Hurry…this is a good story and I want the rest…even tho I know a lot of it…but the suspense, oh the suspense!!

Jolene
12 years ago

can’t wait to hear the rest of the story…

Alvin S
12 years ago

You truly are a dreadful tease. 🙂

Joanna Yoder
12 years ago

Please hurry & finish…because I need the encouragement…we have been praying about moving for 2 or 3 years, finally officially put our place up for sale about 5 months ago, and now with a baby on the way we desperately want to be moved & settled soon. It is so hard to wait & to trust that God knows best and that His timing really IS perfect, when we have fallen in love with other “perfect” houses only to have them slip through our fingers, and when we pay more per month in gas for our vehicles than we pay for our mortgage, and when the potential buyer who says he’ll be making an offer right away never does…it’s too frustrating! I’ll be checking back frequently to read the rest of your story!

▶ Raw data:
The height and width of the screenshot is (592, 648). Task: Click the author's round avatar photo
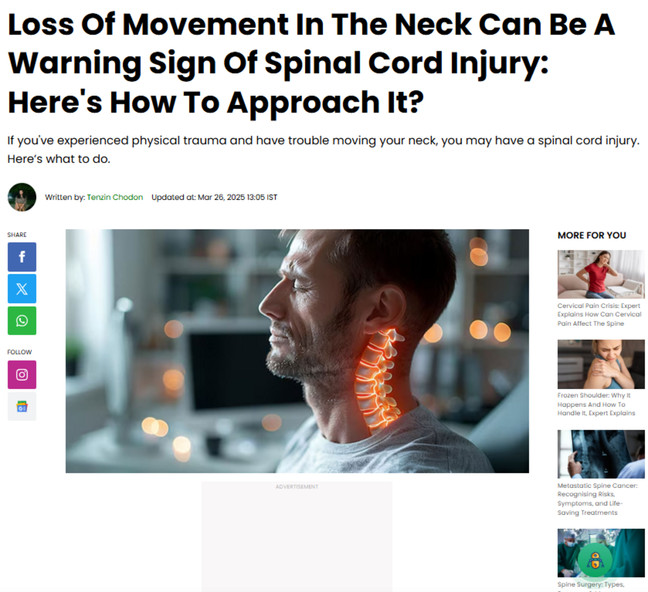pyautogui.click(x=22, y=197)
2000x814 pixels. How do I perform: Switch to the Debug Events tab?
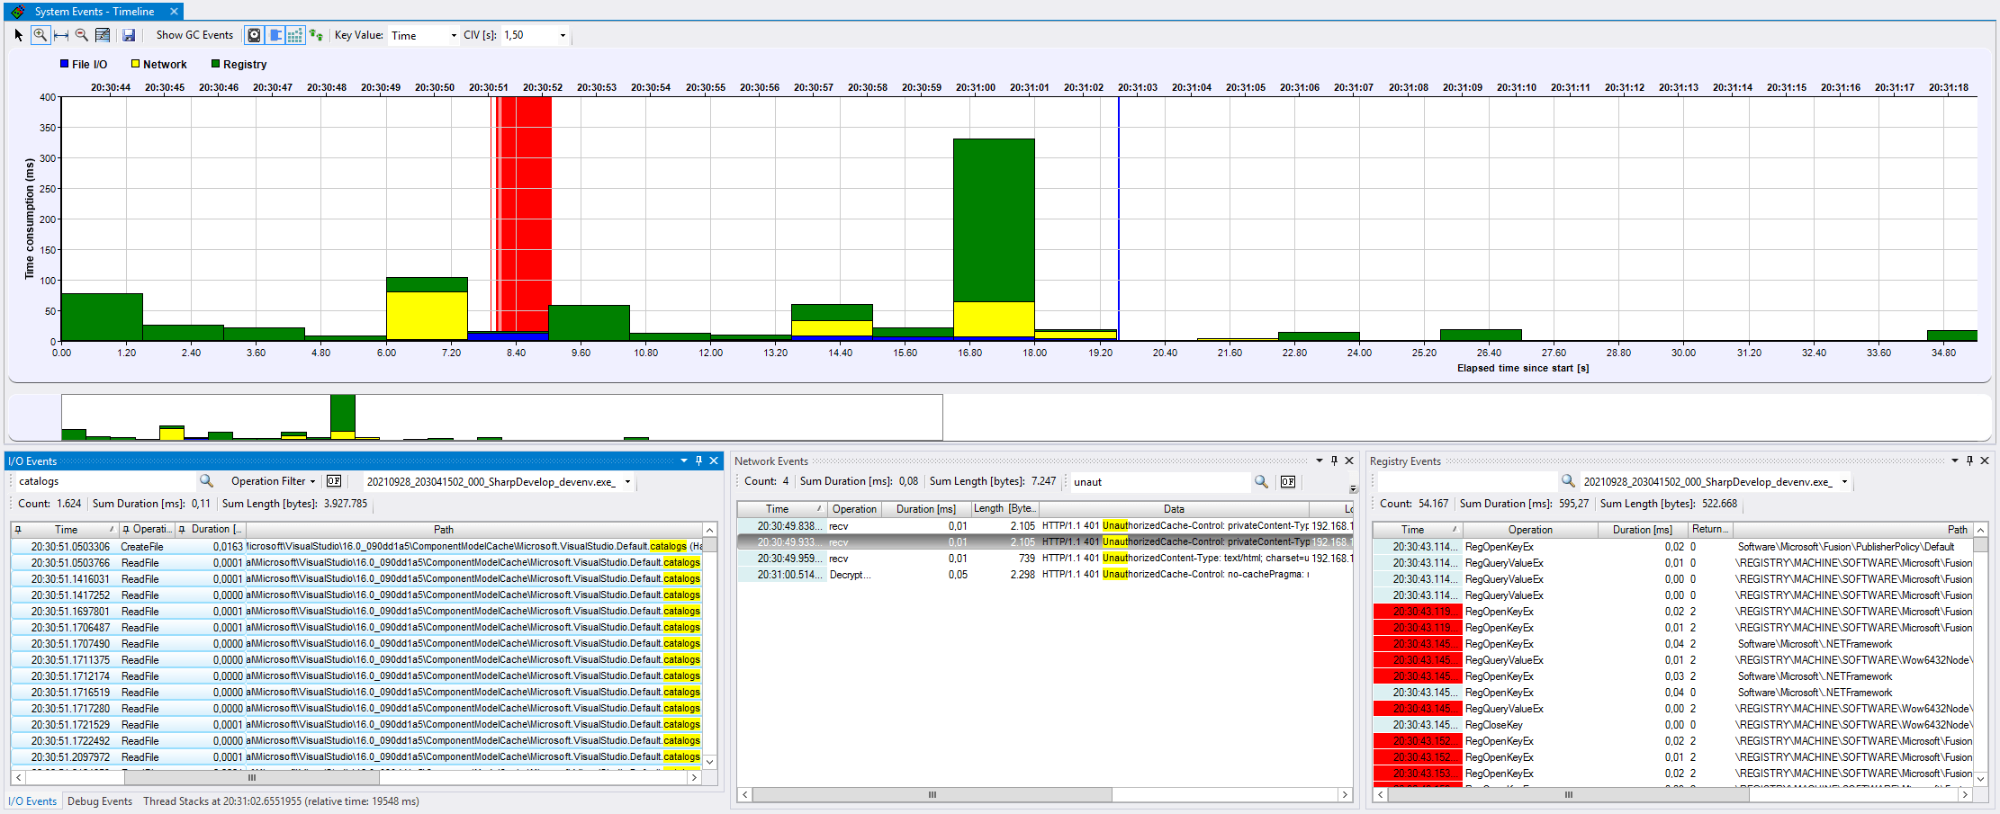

▶ Exercise directions: Reproduce everything in the comment thread from "can’t wait to" down to "of your story!". The lines come from a different source than the comment thread.

▶ Output for this exercise:
can’t wait to hear the rest of the story…

Alvin S
12 years ago

You truly are a dreadful tease. 🙂

Joanna Yoder
12 years ago

Please hurry & finish…because I need the encouragement…we have been praying about moving for 2 or 3 years, finally officially put our place up for sale about 5 months ago, and now with a baby on the way we desperately want to be moved & settled soon. It is so hard to wait & to trust that God knows best and that His timing really IS perfect, when we have fallen in love with other “perfect” houses only to have them slip through our fingers, and when we pay more per month in gas for our vehicles than we pay for our mortgage, and when the potential buyer who says he’ll be making an offer right away never does…it’s too frustrating! I’ll be checking back frequently to read the rest of your story!